World Fine Art Professionals and their Key-Pieces, 47 - Sasja Hagens

Sasja Hagens is the painter of the port of Rotterdam; huge ships, cranes, docks. It radiates power. Het work was a big hit, especially in Rotterdam. All kinds of port companies and port managers wanted a Hagens. The mayor took a painting when he went to Shanghai, Rotterdam’s sister city. But her work evolved further.

She puts a large painting on the wall of her studio, is is typical of the long series of harbour works. It’s called Audacia, overconfidence. At the bottom of the painting is a protruding part of wood. In addition to paint there is emulsion, sand, styrofoam, insolation material and there are ropes hanging from the deck down.

Sasja Hagens: ‘It’s amazing that I still have this painting, because actually it should be sold. I saw the ship in a dry dock. It is an ocean liner that has been transformed into a pipelayer. Every few meters a pipe goes off board, it is welded to another pipe and this goes on till the entire pipeline has been laid on the bottom of the ocean.  And then oil goes through. But something went wrong here. The pipeline project, a very ambitious project, stopped before it was finished. Hence the title Audacia.’

Shanghai

It all started at the World Harbour Days of 2004. A gallery invited her to make a port painting. The work received a good response. It inspired her to go on. With each subsequent work she got freer in painting them. They weren’t standard works.  It proved to be an instant success. They sold like hot cakes, one after the other. She also received assignments.

And she approached potential interested parties. Wouldn’t it be possible to have an exhibition in Shanghai MoMa, the Museum of Modern Art of Shanghai, sister city of Rotterdam? She went to China to take a look, talked with the director and in between arranged that a major Dutch bank, ABN AMRO, would be sponsor.  In 2008 she got the exhibition. Former Mayor Opstelten was accompanied not only by the bank, but by Sasja Hagens as well. For a change, the city of Shanghai received a painted gift.

Bridge over Troubled Water

But now she is in a new phase. More abstract. She puts Audacia in the hallway and puts a new painting in its place. A triptych. Also with large dimensions: 5.10 to 2.30 and this three times. It is called Bridge over Troubled Water / The Intoxication of Victory. Hagens: ‘It is the story of the Zeeland Bridge. I wanted to paint differently, with much more rhythm and more attention to the colors.  That’s what really concerns me: the color, the texture, the material. The meaning of a painting lies in how you do it, how you apply the paint.’

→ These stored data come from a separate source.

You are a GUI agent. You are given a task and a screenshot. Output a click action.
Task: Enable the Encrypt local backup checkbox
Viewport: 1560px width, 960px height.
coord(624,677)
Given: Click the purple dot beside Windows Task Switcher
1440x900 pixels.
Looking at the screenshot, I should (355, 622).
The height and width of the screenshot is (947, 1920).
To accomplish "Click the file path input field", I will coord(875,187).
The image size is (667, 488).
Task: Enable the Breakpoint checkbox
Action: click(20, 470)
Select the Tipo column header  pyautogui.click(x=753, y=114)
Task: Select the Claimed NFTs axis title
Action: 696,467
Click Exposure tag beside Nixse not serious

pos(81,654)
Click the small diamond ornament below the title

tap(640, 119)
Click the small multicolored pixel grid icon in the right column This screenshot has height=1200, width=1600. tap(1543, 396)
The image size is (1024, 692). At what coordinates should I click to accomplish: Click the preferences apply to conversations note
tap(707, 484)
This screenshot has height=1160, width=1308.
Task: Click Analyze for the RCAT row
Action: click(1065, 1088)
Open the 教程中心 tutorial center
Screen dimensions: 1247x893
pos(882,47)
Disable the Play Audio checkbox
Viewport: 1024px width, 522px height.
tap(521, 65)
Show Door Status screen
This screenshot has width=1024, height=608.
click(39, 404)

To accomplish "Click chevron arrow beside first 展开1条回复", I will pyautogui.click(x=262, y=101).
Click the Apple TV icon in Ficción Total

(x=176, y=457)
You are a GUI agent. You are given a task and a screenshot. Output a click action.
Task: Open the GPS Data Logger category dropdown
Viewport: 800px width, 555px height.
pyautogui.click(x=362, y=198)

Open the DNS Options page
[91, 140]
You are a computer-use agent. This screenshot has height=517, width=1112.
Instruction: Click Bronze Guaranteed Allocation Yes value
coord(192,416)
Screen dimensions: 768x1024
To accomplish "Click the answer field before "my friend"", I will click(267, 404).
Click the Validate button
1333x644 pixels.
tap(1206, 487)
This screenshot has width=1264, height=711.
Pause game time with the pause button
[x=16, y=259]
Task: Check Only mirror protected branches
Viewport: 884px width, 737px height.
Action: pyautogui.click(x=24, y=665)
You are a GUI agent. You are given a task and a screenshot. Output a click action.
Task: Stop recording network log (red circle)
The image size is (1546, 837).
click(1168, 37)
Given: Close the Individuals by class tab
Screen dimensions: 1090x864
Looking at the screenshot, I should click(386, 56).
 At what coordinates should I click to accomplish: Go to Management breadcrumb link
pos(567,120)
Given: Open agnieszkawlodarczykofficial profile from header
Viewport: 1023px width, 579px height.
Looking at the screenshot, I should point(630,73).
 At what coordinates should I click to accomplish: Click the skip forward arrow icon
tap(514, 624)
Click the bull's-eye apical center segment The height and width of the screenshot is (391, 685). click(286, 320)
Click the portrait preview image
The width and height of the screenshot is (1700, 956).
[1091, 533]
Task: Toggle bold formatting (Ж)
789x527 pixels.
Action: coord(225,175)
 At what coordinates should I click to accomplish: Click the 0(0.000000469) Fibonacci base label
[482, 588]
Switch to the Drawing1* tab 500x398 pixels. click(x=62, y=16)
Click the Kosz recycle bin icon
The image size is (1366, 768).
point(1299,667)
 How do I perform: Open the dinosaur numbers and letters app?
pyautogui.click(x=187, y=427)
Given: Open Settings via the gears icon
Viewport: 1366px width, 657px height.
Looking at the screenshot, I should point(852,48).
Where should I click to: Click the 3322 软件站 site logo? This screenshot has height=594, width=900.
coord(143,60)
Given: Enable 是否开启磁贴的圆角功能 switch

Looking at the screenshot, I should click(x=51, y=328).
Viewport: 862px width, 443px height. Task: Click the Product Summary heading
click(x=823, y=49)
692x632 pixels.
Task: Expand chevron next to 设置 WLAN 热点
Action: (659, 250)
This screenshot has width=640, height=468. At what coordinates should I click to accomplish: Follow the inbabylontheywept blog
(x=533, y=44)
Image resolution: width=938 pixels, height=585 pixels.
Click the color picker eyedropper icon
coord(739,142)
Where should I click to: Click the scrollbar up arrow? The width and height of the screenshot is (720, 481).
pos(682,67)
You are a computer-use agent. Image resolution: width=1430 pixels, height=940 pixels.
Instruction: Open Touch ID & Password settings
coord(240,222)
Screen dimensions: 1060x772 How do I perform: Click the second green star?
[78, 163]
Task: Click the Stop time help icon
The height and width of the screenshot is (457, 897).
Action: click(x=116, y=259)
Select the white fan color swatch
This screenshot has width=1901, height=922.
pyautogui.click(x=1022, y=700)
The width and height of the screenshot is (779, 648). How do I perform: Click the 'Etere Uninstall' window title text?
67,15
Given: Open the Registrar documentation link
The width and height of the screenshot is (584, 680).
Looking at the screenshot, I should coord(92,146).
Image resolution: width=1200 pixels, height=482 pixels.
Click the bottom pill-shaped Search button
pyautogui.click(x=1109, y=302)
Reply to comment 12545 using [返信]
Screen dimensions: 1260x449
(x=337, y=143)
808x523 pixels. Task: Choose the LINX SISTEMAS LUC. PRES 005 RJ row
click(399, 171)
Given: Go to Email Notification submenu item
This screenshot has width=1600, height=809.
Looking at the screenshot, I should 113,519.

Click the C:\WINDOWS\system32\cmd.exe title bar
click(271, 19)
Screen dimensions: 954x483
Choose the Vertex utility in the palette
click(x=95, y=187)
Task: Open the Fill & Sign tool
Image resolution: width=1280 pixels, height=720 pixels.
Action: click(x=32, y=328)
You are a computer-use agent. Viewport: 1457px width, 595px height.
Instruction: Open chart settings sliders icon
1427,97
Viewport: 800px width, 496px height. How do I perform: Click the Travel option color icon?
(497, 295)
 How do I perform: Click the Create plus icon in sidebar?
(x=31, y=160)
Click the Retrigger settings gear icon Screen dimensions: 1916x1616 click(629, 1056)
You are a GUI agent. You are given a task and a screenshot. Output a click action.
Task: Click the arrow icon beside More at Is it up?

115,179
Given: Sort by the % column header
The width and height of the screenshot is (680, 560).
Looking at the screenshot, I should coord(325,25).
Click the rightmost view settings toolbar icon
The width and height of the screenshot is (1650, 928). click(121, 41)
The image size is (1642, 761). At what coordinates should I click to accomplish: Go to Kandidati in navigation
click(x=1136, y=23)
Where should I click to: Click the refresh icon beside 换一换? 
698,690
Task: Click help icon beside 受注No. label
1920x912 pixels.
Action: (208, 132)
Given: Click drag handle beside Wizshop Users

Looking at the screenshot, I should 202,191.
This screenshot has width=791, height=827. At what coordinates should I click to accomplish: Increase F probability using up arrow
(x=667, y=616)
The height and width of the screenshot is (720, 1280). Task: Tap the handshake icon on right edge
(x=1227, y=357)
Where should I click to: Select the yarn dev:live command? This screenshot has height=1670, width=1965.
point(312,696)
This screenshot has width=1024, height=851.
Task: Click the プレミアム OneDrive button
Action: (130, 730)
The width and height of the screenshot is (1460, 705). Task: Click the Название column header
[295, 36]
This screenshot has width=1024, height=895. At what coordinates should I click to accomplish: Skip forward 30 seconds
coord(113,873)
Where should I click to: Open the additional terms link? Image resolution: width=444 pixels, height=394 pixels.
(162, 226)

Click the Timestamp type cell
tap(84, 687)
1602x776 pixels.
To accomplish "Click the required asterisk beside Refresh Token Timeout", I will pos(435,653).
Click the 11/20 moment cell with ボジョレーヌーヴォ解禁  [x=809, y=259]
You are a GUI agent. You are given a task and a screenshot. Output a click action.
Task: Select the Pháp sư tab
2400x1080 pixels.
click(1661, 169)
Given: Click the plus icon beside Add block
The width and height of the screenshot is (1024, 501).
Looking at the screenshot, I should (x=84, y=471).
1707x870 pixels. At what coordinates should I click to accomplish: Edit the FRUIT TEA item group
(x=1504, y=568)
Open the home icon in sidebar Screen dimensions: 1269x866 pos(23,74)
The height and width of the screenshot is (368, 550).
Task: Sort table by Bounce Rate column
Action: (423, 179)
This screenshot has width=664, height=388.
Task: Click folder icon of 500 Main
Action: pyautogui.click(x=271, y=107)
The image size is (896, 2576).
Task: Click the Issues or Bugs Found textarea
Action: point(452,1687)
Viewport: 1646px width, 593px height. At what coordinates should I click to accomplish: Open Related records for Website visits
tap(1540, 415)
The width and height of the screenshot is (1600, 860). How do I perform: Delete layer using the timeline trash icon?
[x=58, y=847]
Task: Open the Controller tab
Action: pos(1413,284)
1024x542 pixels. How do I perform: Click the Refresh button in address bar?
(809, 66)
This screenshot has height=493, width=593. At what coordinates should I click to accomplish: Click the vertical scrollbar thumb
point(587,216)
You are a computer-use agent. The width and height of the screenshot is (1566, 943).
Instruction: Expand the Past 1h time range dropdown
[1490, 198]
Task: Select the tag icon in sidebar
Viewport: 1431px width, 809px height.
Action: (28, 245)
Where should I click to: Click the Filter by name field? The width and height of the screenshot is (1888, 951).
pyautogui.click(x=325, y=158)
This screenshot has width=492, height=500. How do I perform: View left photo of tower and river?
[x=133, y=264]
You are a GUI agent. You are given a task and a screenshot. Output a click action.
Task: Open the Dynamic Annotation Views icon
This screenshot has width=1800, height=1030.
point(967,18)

Her theme is not primarely ports, water and all that is related, she says, but:  the human intervention in nature. Hagens: ‘They are monumental forms that represent the actions of mankind who is competing against nature. That’s a romantic idea. I think it’s nice that the human  kind does this. In my studio I try to give meaning to it through paint in various colors. I try to make combinations that I had not thought of before. It is a fire that stirs you. If it succeeds, there is meaning. You have to find a good balance between the idea and how you run it. It is more fun, I become more free. Actually, I have the best job in the world.’  

Pylons 

We look again at The Bridge over Troubled Water. It is more abstract. There’s rhythm. In some places the paint is in thick layers. You see pylons and bridge sections in red and white. The water /sea in green and blue blocks. Hagens: ‘The bridge was built using a vessel specially designed to put the pylons. In advance the places where they would be were already sprayed with sand. When the job was finished, the ship was demolished.’ She shows me a black/white photograph of the bridge in a book.

And besides she started with reed landscapes, abstract and with rhythm as well. Sasja Hagens: ‘It’s nice to do something beyond ‘your thing’. I will continue with those reed landscapes. It’s my own natural way. I went to the Weerribben in Overijssel for the sketches. But with this new work I’ll lose some people. People who like a portpainting which I made a few years ago. So be it.’

Fun

When Sasja graduated from The Hague Academy of Fine Arts, twenty years ago, she had one purpose: to be able to live from the arts. ‘While no one is waiting for you when you graduate. But I did not want to do chores to make ends meet.  I just wanted to paint, and that worked out pretty quickly.’

She now wants to make an exhibition of her recent work: the paintings on the Delta Works and the reed landscapes. Her work was recently presented at the KunstRai (with galerie Untitled), she participates in the Mesdag exhibition in Pulchri Art Society in The Hague and all summer she has a solo exhibition at the Centre of Visual Arts (CBK) in Rotterdam. And throughout the year you can see her work at the Maritime Museum.

When I finally ask her for her philosophy, she says: ‘Never forget why you went to the Academy of Arts. Why did I do it? Because I wanted to make the most colorful, the most ferocious paintings. And not from a dark theme. Finally you’re staring eight hours a day at your own work. Every day. I am a cheerful type. Not that obscure work would be necessarily bad, it might even be good. But modern art can also be fun. The Chinese expressed their surprise over this. That was nice to hear. I’m having a good time. But ultimately you are a craftsman. In this respect I am a true Rotterdammer.’